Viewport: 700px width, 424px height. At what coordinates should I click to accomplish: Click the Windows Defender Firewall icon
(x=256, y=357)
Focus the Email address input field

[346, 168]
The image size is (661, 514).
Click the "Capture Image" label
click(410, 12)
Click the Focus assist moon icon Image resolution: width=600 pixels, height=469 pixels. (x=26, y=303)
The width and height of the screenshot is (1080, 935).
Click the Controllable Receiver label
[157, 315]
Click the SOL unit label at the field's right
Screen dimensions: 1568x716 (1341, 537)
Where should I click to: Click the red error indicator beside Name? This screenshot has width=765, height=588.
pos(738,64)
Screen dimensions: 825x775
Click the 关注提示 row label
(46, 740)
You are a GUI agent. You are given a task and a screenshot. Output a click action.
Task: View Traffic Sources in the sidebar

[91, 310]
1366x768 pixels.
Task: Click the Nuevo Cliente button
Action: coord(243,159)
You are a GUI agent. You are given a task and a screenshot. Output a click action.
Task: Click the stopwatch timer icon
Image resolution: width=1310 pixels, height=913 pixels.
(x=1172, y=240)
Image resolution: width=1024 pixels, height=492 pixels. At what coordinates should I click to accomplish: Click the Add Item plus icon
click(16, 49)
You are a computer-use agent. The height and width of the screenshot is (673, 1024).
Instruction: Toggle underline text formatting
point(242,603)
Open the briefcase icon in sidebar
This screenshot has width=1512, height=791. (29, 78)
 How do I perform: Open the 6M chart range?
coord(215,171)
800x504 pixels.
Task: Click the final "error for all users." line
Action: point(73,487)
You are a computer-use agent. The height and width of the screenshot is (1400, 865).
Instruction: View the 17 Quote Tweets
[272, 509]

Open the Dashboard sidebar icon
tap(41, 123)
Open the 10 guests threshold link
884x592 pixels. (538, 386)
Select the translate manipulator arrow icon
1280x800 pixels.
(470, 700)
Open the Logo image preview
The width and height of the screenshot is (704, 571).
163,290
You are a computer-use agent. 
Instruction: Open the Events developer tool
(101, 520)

» **Task to complete**
Reproduce the entries word for word, beginning with the line that contains "Open the briefcase icon in sidebar" and continuing through the last line of the entries.

» **Task answer**
Open the briefcase icon in sidebar
This screenshot has width=1512, height=791. (29, 78)
 How do I perform: Open the 6M chart range?
coord(215,171)
800x504 pixels.
Task: Click the final "error for all users." line
Action: point(73,487)
You are a computer-use agent. The height and width of the screenshot is (1400, 865).
Instruction: View the 17 Quote Tweets
[272, 509]

Open the Dashboard sidebar icon
tap(41, 123)
Open the 10 guests threshold link
884x592 pixels. (538, 386)
Select the translate manipulator arrow icon
1280x800 pixels.
(470, 700)
Open the Logo image preview
The width and height of the screenshot is (704, 571).
163,290
You are a computer-use agent. 
Instruction: Open the Events developer tool
(101, 520)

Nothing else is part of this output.